40. As coisas sempre podem piorar

— Leve-a até o local combinado. Se não voltarmos em duas horas, você já sabe o que fazer. — Jargen instruiu o guarda que mantinha Djista cativa.

Em seguida, com um gesto, indicou que Kurdis deveria andar. Havia um barco esperando por eles no canal.

— Por que disse que Glauvorax tem razão? O que quer que eu faça?

— Ah, meu caro, tenha um pouco de paciência. Logo você saberá. — Jargen disse ao entrar na embarcação. Ele indicou um lugar para Kurdis se sentar e em seguida, puxou uma lona, mostrando o cajado que estava oculto. — Trouxe o cajado...

Eu poderia estourar os miolos dele, correr até Djista e salvá-la! Mas para onde aquele maldito a levou?

As velas do barco logo se estufaram e este passou a navegar rapidamente pelo centro do canal. O sol já se deitava no horizonte trazendo as luzes crepusculares. Uma brisa agradável fazia os cabelos de Yargen balançar.

— Você sabe, Kurdish, hoje é um dia histórico.

— Por quê?

— O rei Drenkinou amanheceu morto. Sua morte ainda não foi divulgada. Isso só vai acontecer dentro em pouco. O conselho dos nobres está reunido no tribunal.
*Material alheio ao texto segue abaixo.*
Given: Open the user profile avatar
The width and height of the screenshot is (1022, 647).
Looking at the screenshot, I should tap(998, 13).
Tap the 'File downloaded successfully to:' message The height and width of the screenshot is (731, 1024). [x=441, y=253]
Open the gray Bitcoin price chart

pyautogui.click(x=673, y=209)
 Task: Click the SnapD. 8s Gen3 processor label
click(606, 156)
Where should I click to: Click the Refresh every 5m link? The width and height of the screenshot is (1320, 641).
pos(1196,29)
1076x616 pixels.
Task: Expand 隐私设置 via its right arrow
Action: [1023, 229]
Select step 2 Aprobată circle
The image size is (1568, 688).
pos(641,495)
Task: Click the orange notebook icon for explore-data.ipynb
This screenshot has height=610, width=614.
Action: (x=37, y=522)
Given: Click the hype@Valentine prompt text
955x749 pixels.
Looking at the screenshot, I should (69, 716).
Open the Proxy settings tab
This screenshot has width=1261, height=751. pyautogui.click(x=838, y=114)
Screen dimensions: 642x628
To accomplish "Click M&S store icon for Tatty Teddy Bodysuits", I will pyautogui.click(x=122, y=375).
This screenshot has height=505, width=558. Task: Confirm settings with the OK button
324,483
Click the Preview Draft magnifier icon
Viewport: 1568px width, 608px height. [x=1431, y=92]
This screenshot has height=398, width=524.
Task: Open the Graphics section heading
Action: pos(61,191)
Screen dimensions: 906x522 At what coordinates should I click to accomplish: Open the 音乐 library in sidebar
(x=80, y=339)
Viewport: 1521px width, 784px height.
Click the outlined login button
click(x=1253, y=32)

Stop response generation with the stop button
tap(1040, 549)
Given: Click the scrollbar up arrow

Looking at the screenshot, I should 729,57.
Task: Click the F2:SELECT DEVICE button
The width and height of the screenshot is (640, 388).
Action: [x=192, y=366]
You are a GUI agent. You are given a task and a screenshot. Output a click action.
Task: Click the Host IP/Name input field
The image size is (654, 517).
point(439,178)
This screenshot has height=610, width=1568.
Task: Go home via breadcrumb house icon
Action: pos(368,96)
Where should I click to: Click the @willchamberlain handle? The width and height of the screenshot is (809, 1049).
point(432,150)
E logo sairá a decisão sobre quem será o regente até a maioridade do príncipe Renkiou.

— Algo me diz que você não gosta do jeito que essa história está acontecendo.

— Exatamente, meu amigo. Sabe? Eu sempre quis que minha casa fosse a mais importante de Dera. Durante anos, esse sempre foi meu objetivo. Até que enxerguei que tudo isso não fazia diferença alguma.

— É?

— Sim, mesmo se a minha casa fosse a mais importante, ainda continuaria sendo um capacho para homens como o Duque de Corbal. Aquele desgraçado está perto de se tornar o regente, mas ele não vai se contentar com isso. Não vai demorar até que o jovem príncipe sofra um acidente, e Corbal consolide sua posição como rei de Dera.

— Então você quer impedi-lo.

— De um certo modo... Sabe, Corbal além de seu título, é um maldito político. Mesmo depois de tudo que fiz por ele, tudo que fiz para pavimentar seu caminho para conquistar essa regência, ele não fez o que pedi. Está me enrolando... Eu sei o porquê! Ele quer que os Tannis e Varuingos continuem divididos, em eterna disputa. É assim que os políticos nos controlam. Evitando que nossa força cresça demais. Nosso esforço para eliminar os Varuingos nunca vai surtir efeito. Tudo o que fizemos, aqueles navios, os contratos, foi tudo em vão.

Yargen apertou os punhos. Falava com os lábios semi cerrados. Seu rosto foi tomado por uma onda rubra.

— O desgraçado precisa do apoio deles... Ele emprestou setecentas mil serpes para Tormen Varuingo. Setecentas mil! Tem noção de quanto dinheiro isso é? Ele vai poder comprar o triplo de navios e reaver os malditos contratos que suei tanto para conquistar!

Bem feito! Palhaço! Teve o que merecia!

— Ah, pode apagar esse risinho da boca, senhor Kurdish. Quem vai rir por último nessa história, serei eu!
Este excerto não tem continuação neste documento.